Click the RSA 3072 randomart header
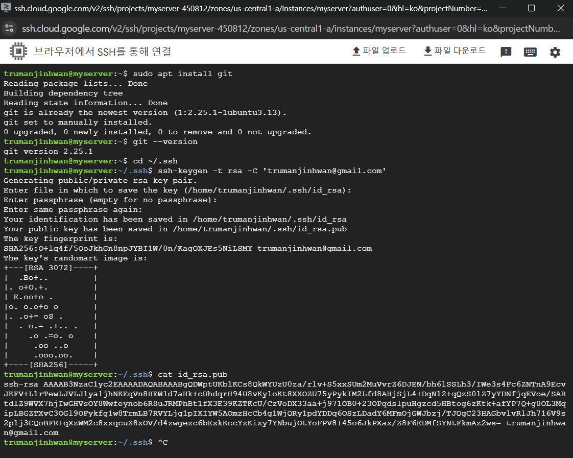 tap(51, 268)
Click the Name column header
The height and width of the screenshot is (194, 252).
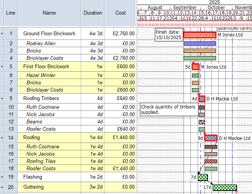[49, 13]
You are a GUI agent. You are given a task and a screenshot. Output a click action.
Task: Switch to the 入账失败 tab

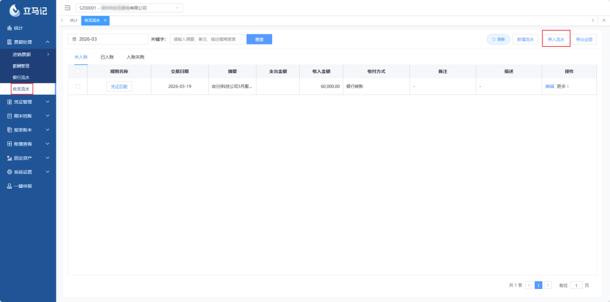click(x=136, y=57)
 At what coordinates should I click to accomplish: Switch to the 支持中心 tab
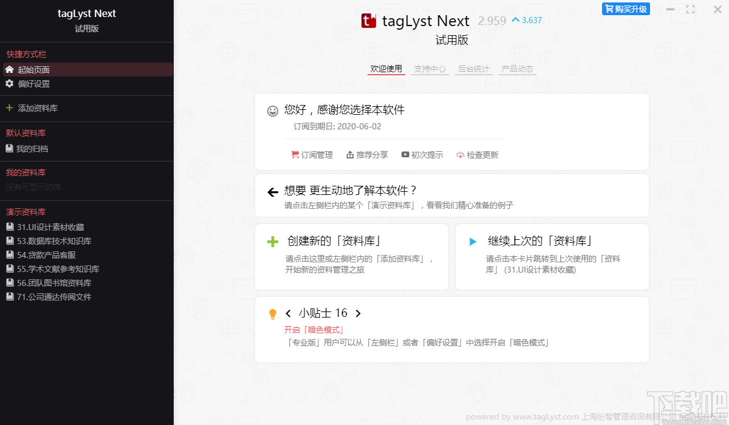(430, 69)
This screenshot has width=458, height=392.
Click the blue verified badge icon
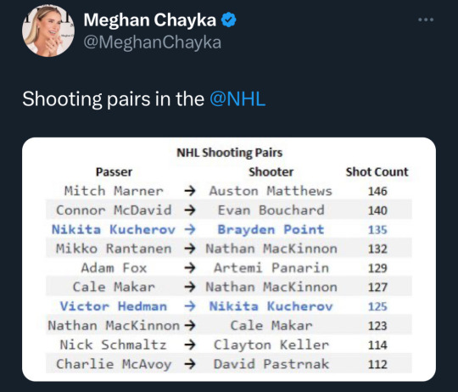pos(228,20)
==============================
Update the data from the line containing "You are a GUI" through the end of the data, inclusive, by replacing "screenshot" with "screen capture" and leaving everything else unchanged. Omit the pictures from your answer.

You are a GUI agent. You are given a task and a screen capture. Output a click action.
Task: Switch to the 入账失败 tab

click(x=136, y=57)
 At what coordinates should I click to accomplish: Switch to the 支持中心 tab
(430, 69)
This screen capture has width=458, height=392.
Click the blue verified badge icon
pos(228,20)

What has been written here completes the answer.